Start of DATASET RECORDS
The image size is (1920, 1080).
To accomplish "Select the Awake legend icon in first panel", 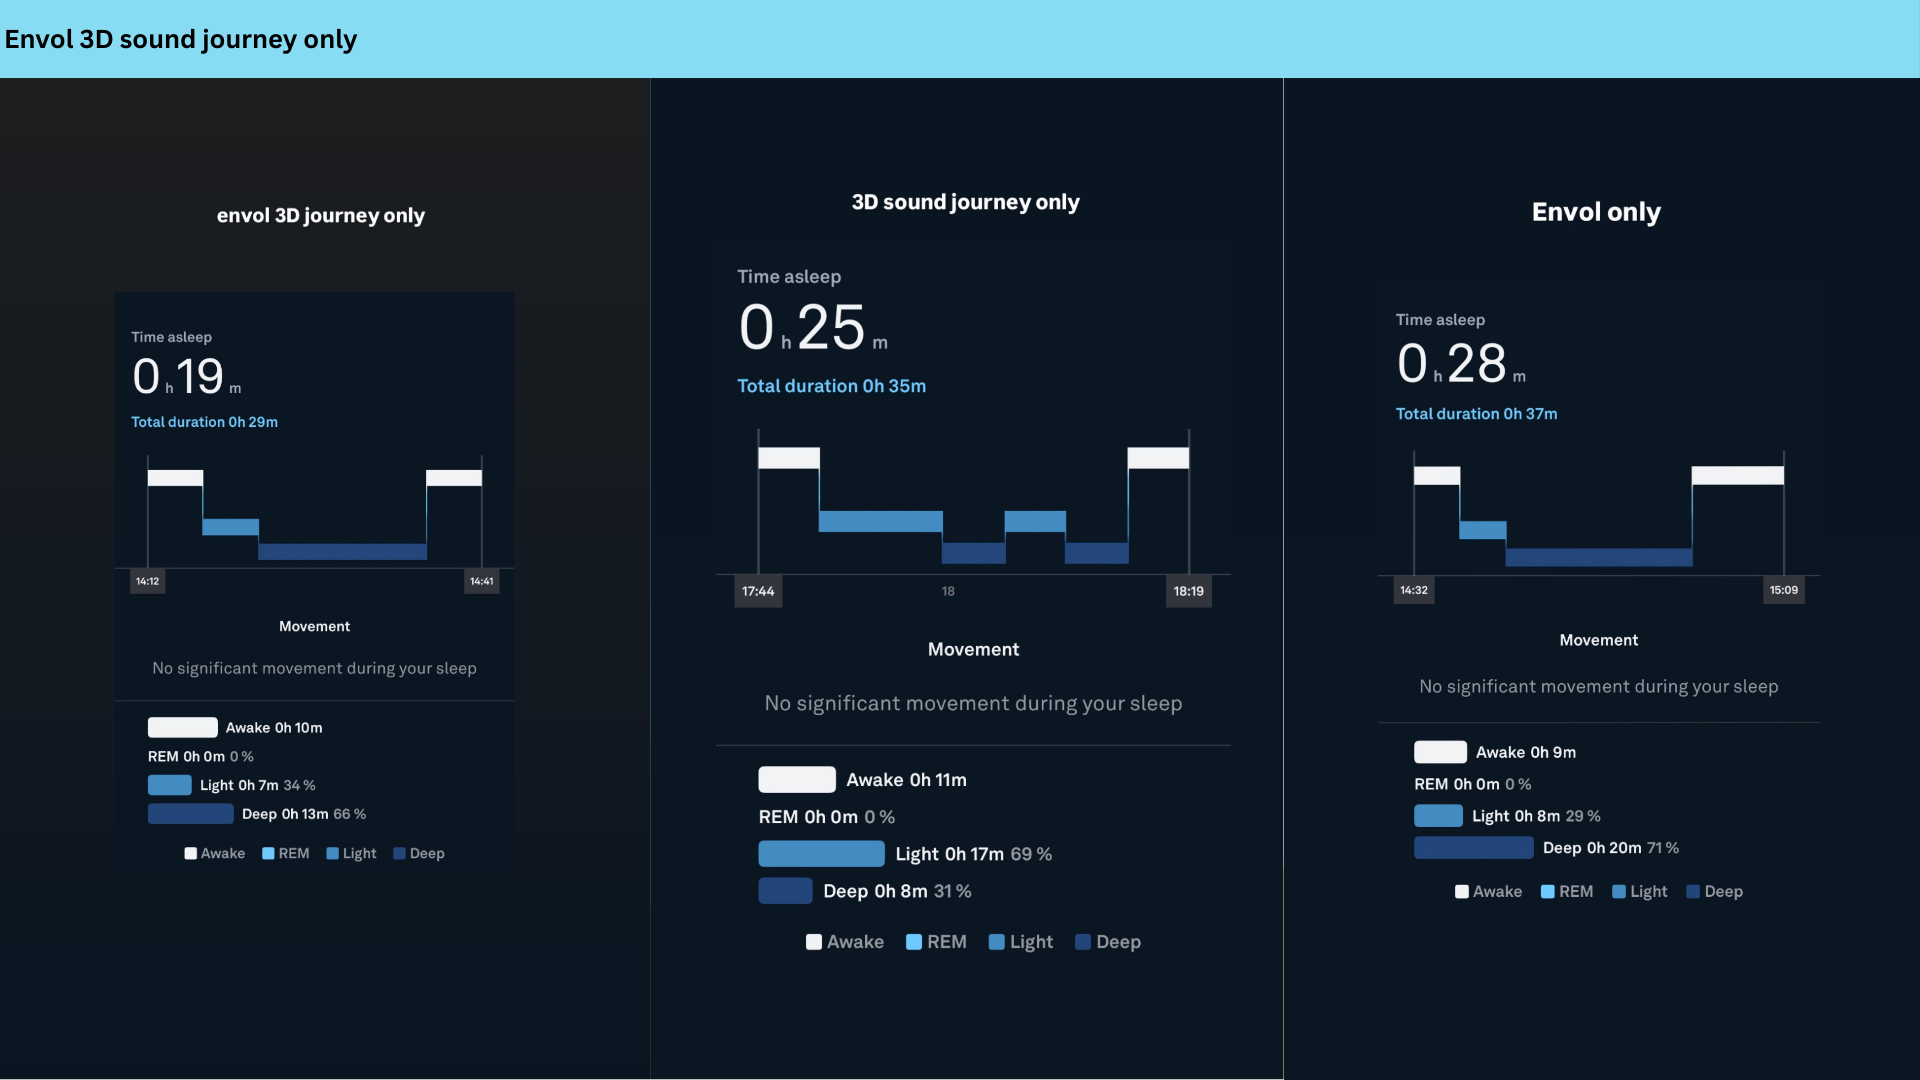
End of DATASET RECORDS
Start of DATASET RECORDS
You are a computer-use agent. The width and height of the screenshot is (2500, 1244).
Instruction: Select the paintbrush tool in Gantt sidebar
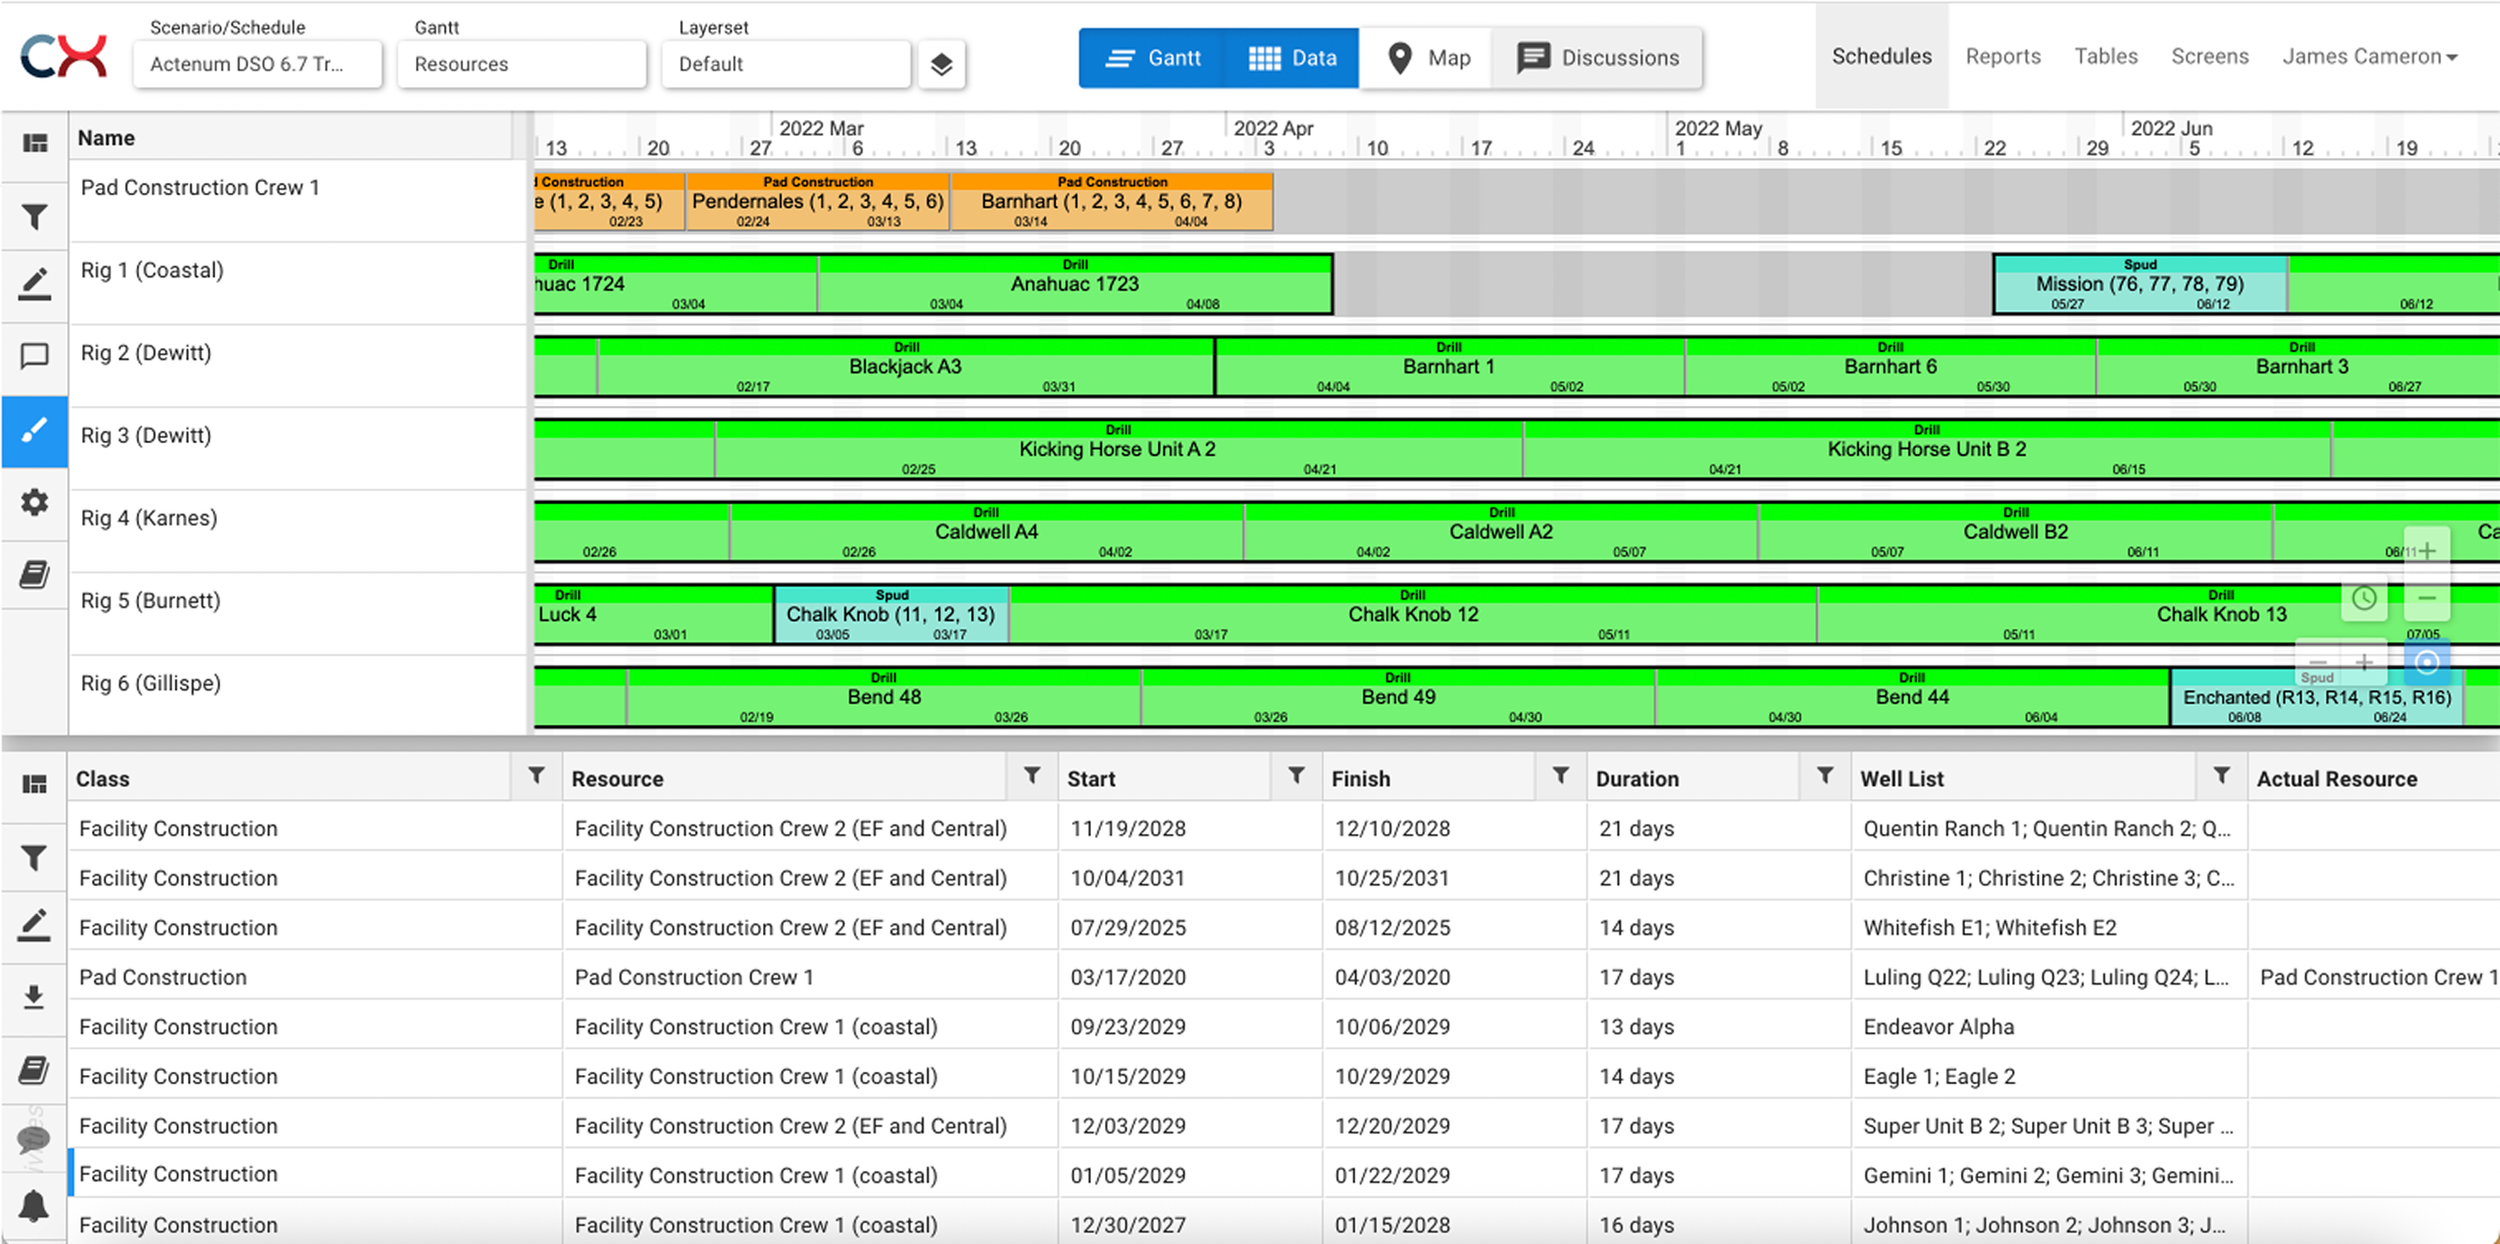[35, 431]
End of DATASET RECORDS
> **TASK BRIEF**: Excluding any pictures, print exactly the lines of the listing above from the line with "The image size is (1920, 1080)." to the line with "the Awake legend", both ends included.

> **EXERCISE RESPONSE**:
The image size is (1920, 1080).
To accomplish "Select the Awake legend icon in first panel", 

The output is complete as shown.